Optimization of tyrosine kinase inhibitor-loaded gold nanoparticles for stimuli-triggered antileukemic drug release

Abstract

Abstract Tyrosine kinase inhibitor (TKI) therapy is gaining attraction in cancer therapeutics due to the ubiquity of kinases in cell survival and differentiation. Great progress was made in the past years for identifying tyrosine kinases that can function as valuable molecular targets and for the entrapment of their corresponding inhibitors in delivery compounds for triggered release. Herein we present a class of drug-delivery nanocompounds that can serve as theranostic agents against blood cancers.

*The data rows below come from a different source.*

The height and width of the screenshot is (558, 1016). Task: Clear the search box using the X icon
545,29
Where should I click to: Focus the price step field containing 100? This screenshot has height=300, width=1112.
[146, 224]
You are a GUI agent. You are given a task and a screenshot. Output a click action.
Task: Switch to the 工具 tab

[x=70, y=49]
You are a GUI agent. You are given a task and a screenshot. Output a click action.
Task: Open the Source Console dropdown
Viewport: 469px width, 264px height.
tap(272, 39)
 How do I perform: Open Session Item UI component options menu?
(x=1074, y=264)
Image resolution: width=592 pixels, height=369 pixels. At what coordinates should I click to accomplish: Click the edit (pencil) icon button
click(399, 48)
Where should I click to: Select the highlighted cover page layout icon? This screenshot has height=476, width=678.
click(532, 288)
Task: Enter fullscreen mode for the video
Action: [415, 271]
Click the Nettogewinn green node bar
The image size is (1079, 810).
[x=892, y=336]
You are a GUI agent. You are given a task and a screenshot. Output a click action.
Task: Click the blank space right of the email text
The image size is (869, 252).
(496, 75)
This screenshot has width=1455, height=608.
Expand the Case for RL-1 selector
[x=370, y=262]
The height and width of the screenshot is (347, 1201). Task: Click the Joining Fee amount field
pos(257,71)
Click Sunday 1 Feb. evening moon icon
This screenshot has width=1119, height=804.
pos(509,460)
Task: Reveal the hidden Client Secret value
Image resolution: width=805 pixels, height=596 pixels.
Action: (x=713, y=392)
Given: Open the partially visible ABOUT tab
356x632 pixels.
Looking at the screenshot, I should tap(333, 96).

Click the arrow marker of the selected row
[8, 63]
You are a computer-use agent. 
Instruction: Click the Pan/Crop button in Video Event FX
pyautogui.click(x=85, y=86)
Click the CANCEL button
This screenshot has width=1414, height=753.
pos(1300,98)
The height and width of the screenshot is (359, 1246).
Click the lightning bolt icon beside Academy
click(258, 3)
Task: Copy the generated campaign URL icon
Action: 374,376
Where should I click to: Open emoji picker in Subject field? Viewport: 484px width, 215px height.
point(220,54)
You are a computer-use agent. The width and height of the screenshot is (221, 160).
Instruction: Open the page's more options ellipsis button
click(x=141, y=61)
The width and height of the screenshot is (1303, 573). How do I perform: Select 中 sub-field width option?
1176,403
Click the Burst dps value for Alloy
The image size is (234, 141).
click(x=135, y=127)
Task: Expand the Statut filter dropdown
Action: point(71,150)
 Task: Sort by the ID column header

By loading the TKI Midostaurin onto polymer (Pluronic and Polyvinylpyrrolidone)-gold nanoparticles we fabricated nanocompounds with tunable functionalities, particularly the targeting of the FMS-like tyrosine kinase 3 (FLT3) in acute myeloid leukemia. We optimised the nanocompounds formulation with loading efficiencies in the 84–94% range by studying the MDS loading and controlled release behavior when conjugated onto GNPs functionalized with polymers that, in specific conditions, can have stimuli responsive properties. The drug release dinamics were investigated and the therapeutic efficiency of MDS-loaded particles was confirmed with toxicities that depend on specific dosage ranges. The targetability and imaging capability were demonstrated via dark field (DF) microscopy. No effect was observable on FLT3 negative cells or for unloaded particles. Beyond druggability, we can track this type of nanocarriers inside biological structures, which might contribute to the facilitation of the personalized drug dosage administration, critical for attaining a maximal therapeutic effect.